Construct Description
[abc] a, b, or c (simple class)
[^abc] Any character except a, b, or c (negation)
[a-zA-Z] a through z, or A through Z, inclusive (range)
[a-d[m-p]] a through d, or m through p: [a-dm-p] (union)
[a-z&&[def]] d, e, or f (intersection)
[a-z&&[^bc]] a through z, except for b and c: [ad-z] (subtraction)
[a-z&&[^m-p]] a through z, and not m through p: [a-lq-z] (subtraction)
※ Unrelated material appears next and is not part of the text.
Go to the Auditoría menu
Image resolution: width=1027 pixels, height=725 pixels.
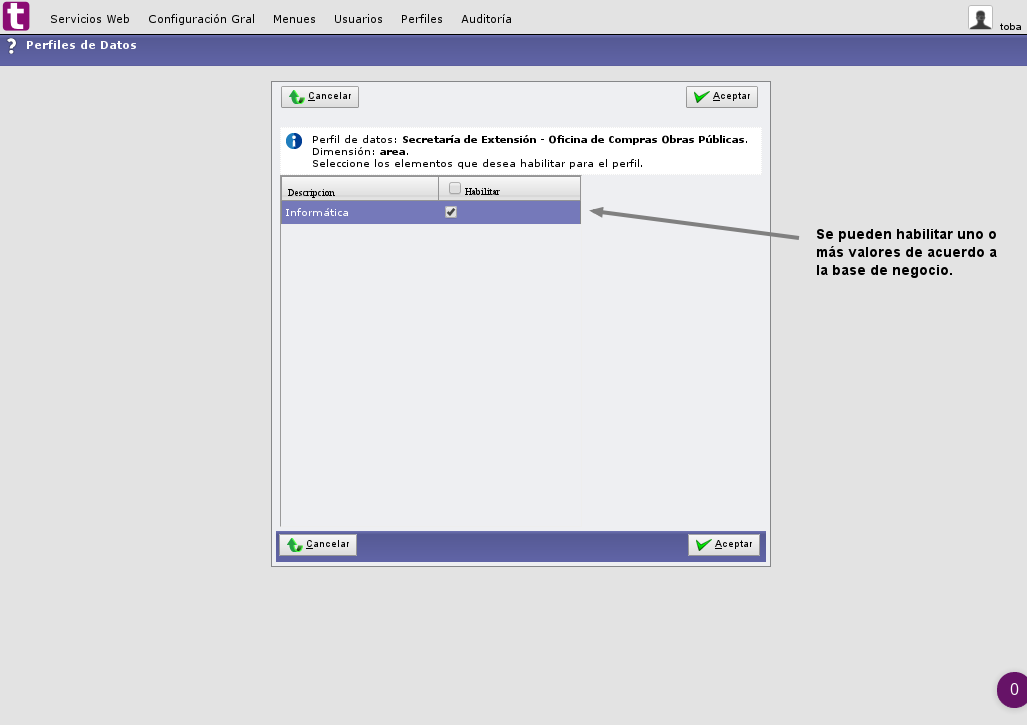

Regular Expression Description
[bcr]at 3 Character String that start with b or c or r and ends with at
[^bcr]at 3 Character String that does not start with b or c or r and ends with at
[0-4[6-8]] It represent as Union of two set. Describe as Single Character String that can have value 0,1,2,3,4,6,7,8
[0-9&&[345]] It represent as Intersection of two set. Describe as Single Character String that can have value 3,4,5
[2-8&&[4-6]] It represent as Intersection of two set. Describe as Single Character String that can have value 4,5,6
[0-9&&[^345]] It represent as Subtraction of two set. Describe as Single Character String that can have any value between 0 to 9 except 3,4,5

Predefined Character Classes

The Pattern API contains a number of useful predefined character classes, which offer convenient shorthands for commonly used regular expressions

Construct Description
. Any character (may or may not match line terminators)
\d A digit: [0-9]
\D A non-digit: [^0-9]
\s A whitespace character: [ \t\n\x0B\f\r]
\S A non-whitespace character: [^\s]
\w A word character: [a-zA-Z_0-9]
\W A non-word character: [^\w]

How to use construct with esacape character?
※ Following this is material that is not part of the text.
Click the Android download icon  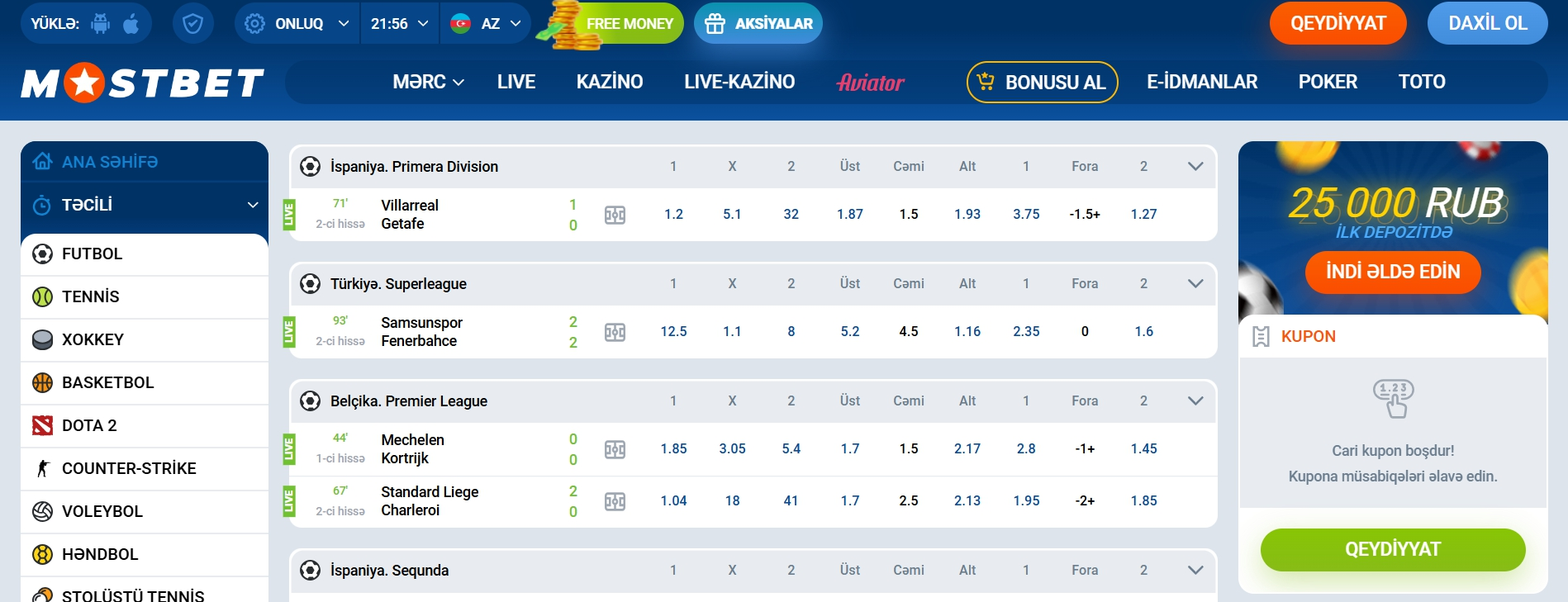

Constructs beginning with a backslash are called escaped constructs. For usage:

private final String REGEX = "\\d"; // a single digit

Quantifiers

Differences Among Greedy, Reluctant, and Possessive Quantifiers:

  • Greedy quantifiers are considered "greedy" because they force the matcher to read in, or eat, the entire input string prior to attempting the first match. If the first match attempt (the entire input string) fails, the matcher backs off the input string by one character and tries again, repeating the process until a match is found or there are no more characters left to back off from. Depending on the quantifier used in the expression, the last thing it will try matching against is 1 or 0 characters.
  • The reluctant quantifiers, however, take the opposite approach: They start at the beginning of the input string, then reluctantly eat one character at a time looking for a match. The last thing they try is the entire input string.
  • Finally, the possessive quantifiers always eat the entire input string, trying once (and only once) for a match. Unlike the greedy quantifiers, possessive quantifiers never back off, even if doing so would allow the overall match to succeed.

To illustrate, consider the input string xfooxxxxxxfoo.

 
Enter your regex: .*foo  // greedy quantifier
Enter input string to search: xfooxxxxxxfoo
I found the text "xfooxxxxxxfoo" starting at index 0 and ending at index 13.

Enter your regex: .*?foo // reluctant quantifier Enter input string to search: xfooxxxxxxfoo I found the text "xfoo" starting at index 0 and ending at index 4. I found the text "xxxxxxfoo" starting at index 4 and ending at index 13.

Enter your regex: .*+foo // possessive quantifier Enter input string to search: xfooxxxxxxfoo No match found.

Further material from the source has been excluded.